● Source document:
Peruvian-Argentine soldier

Toribio de Luzuriaga y Mejía (16 April 1782 – 1 May 1842) was a Peruvian-Argentine soldier and the first Grand Marshal of Peru.

== Biography ==
Born in Huaraz on 16 April 1782, Toribio de Luzuriaga was the son of Manuel de Luzuriaga y Elgarreta, a Basque merchant from Biscay, and María Josefa Mejía de Estrada.

In 1797, he worked as private secretary to Gabriel de Avilés y del Fierro, promoted Captain general of Chile and then Viceroy of the Río de la Plata in 1799. When Gabriel de Avilés was appointed Viceroy of Peru in 1801, Luzuriaga preferred to remain in Buenos Aires and decided to embrace a military career by entering the cavalry volunteer regiment of Buenos Aires. He distinguished himself during the British invasions of the River Plate and was taken prisoner by the English in 1806.

● Provided data:
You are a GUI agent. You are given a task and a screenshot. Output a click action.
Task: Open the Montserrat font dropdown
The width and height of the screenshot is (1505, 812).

● List of tasks:
A: In the biography of Toribio de Luzuriaga, rewrite the paragraph beginning "In 1797, he worked as private secretary" as a short bulleted list that keeps its main facts.
B: Write the next part of the biography of Toribio de Luzuriaga, starting after its last sentence.

● Your responses:
A:
- 1797: became private secretary to Gabriel de Avilés y del Fierro, who was promoted Captain General of Chile and then Viceroy of the Río de la Plata in 1799.
- 1801: when Avilés was appointed Viceroy of Peru, Luzuriaga stayed in Buenos Aires and joined the city's cavalry volunteer regiment.
- Distinguished himself during the British invasions of the River Plate.
- 1806: taken prisoner by the English.

B:
In 1810, he joined the regiment of dragoons of Buenos Aires, just at the time of the May Revolution. He participated in the military campaigns against the Spanish royalists in Upper Peru, then in 1812 was appointed governor of the Corrientes Province. In 1815 he became a general and the following year he accompanied the liberator José de San Martín with the Army of the Andes in order to liberate Chile from Spanish domination. Between 1817 and 1820, he was governor of the Cuyo Province. He again followed San Martín to Peru in 1821, who appointed him president of the Huaylas prefecture. On 21 December 1821, he was made Grand Marshal of Peru.

With the departure of José de San Martín from Peru, Luzuriaga lost his main supporter and decided to return to Argentina and retire from public life.

Fallen into oblivion and poverty, he died in Pergamino, in the province of Buenos Aires, on 1 May 1842 by shooting himself in the head.

As a tribute, the Mariscal Luzuriaga Province in the Department of Ancash of Peru bears his name.